▶ [Description of the task]:
Continue the article on the poll about Wall Street and retirement worries from the point where it stops.

Fifty-eight percent said Wall Street does more to hurt most Americans, and that included majorities from all political parties, and all racial groups—although black respondents and Democrats were more likely to give that answer.

One number stood out to us: 71 percent of people who said they fear not having enough money saved for retirement a lot also said they think Wall Street does more to hurt people. Of those who aren’t worried about retirement, only 44 percent said they distrust Wall Street.

In other words, the more worried you are about retirement, the less likely you are to think Wall Street is helping people in general. Is there a meaningful relationship between the two?

Lyric Crowder, age 18, is one of the people who responded to our poll and said she worries a lot about retirement and thinks Wall Street hurts more people. She just graduated from high school outside of Atlanta, Georgia, and makeup is her thing; she wants to start up her own YouTube channel doing makeovers once she has money to buy a good camera. But she has other plans too.

“I want makeup as a side job but I really want to be a veterinarian, a wildlife veterinarian,” she said in a phone interview with Marketplace. Crowder said Wall Street to her is mostly just a place full of dudes in suits. “I still kinda don’t know much about Wall Street, but I’ve seen the movie ‘Wolf of Wall Street,’ so I guess I have some type of knowledge of it.”

That said, she does have a succinct summary of her problem with Wall Street.

“The good stuff doesn’t really affect me, but the bad stuff could affect the entire nation,” she said.

At her age, Lyric Crowder’s a target market for disliking Wall Street — the Bernie Sanders generation, if you will. Majorities of people in every age group said Wall Street hurts people, but people ages 18-24 and 45-64 were more likely to say that.

Christina Greer, a professor of political science at Fordham, said people in that older age bracket might have formed those opinions because of the performance of their own savings.

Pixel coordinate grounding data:
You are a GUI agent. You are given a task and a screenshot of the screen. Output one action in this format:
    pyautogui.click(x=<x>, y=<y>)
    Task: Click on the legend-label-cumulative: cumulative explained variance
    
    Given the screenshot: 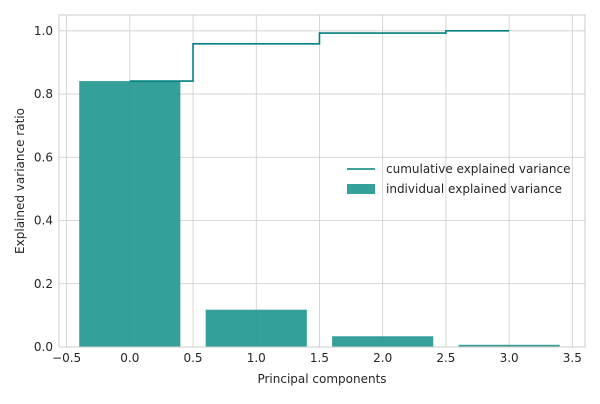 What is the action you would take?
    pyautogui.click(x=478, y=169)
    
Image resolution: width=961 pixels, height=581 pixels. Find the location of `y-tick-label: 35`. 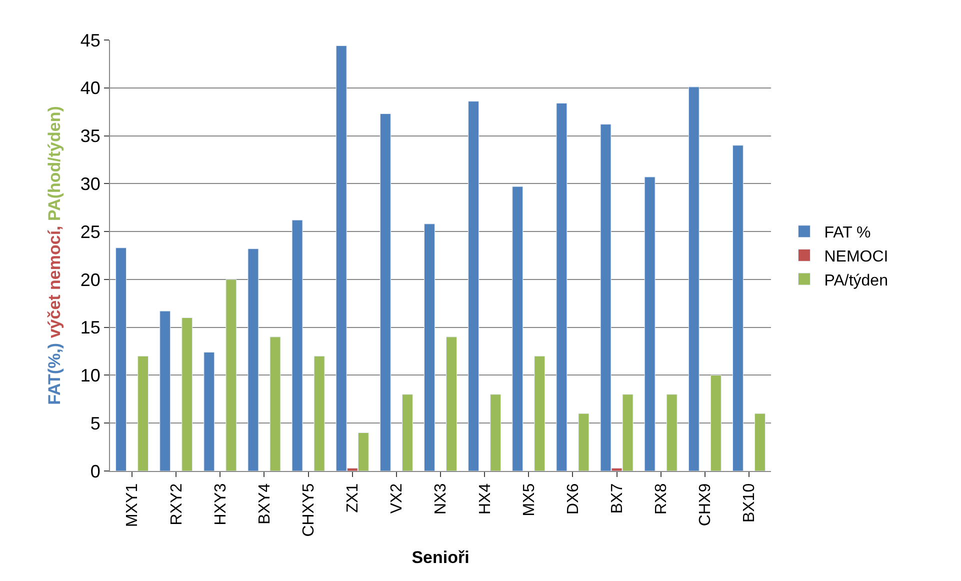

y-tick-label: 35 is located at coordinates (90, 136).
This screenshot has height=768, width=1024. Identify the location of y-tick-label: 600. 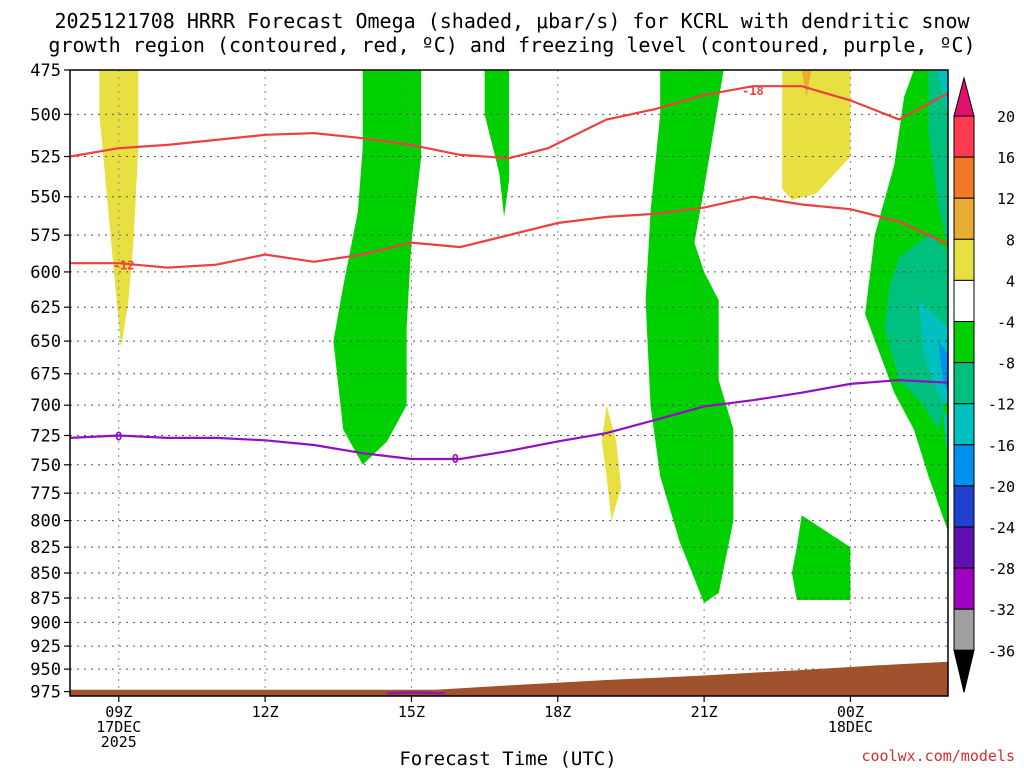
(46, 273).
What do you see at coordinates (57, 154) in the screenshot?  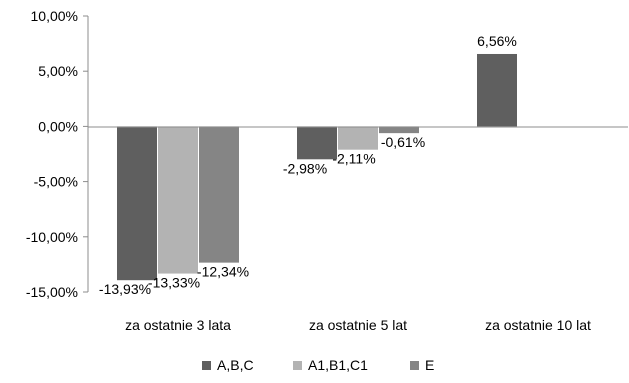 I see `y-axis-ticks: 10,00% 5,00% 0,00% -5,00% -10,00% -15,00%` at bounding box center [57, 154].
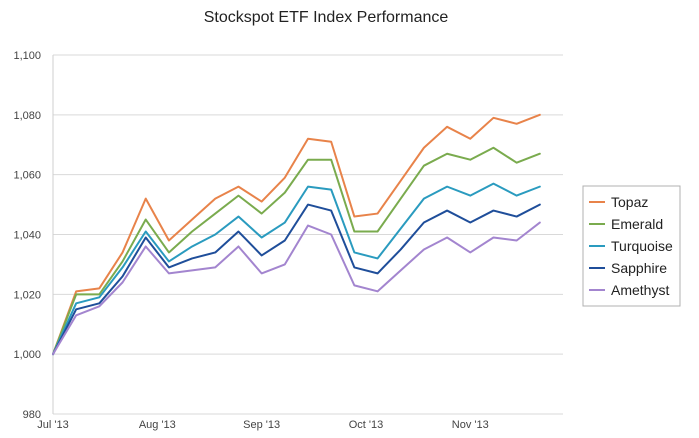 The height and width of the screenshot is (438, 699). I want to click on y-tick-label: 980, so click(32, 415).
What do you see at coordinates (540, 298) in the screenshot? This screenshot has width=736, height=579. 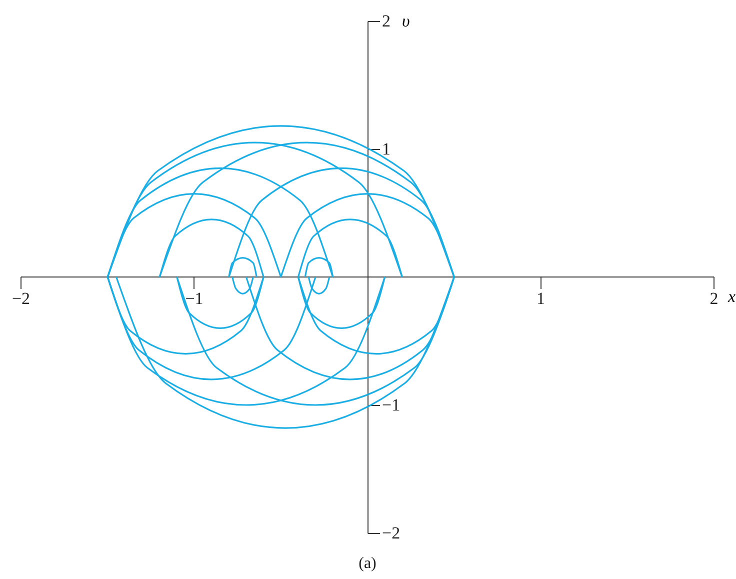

▶ [Result of this task]:
“For a particular group of people they’re thinking about their pensions, for another group of people they’re thinking about their 401(k)s, but both of them are inextricably linked to Wall Street,” Greer said.

During the past few decades, retirement plans shifted from traditional pensions with set payouts to 401(k)s, where you pay into a personal investment account with no guarantees.

“The recession had a huge impact on retirement savings, and on other forms of wealth,” said Monique Morrissey with the Economic Policy Institute. She recently published a report showing 401(k)s mostly benefit the highest earners. That’s because middle- and low-income people may not have the tools to manage their investments successfully, or may not be able to afford to pay into the accounts at all.

And the recession decimated savings for many people, but lower-income people have recovered less of that wealth in the recovery. She said most working-age Americans have little to no money saved to retire, a problem that was compounded by the collapse of the housing market.

“At the same time that people’s 401(k) balances went south, their housing values also tanked,” she said. “Most people think they’re alone and they feel very anxious about that. They should feel anxious. But they’re not alone.”

And, go figure: In our poll, the wealthier people were, the more likely they were to say Wall Street does, in fact, help people—possibly because they are the people it helps.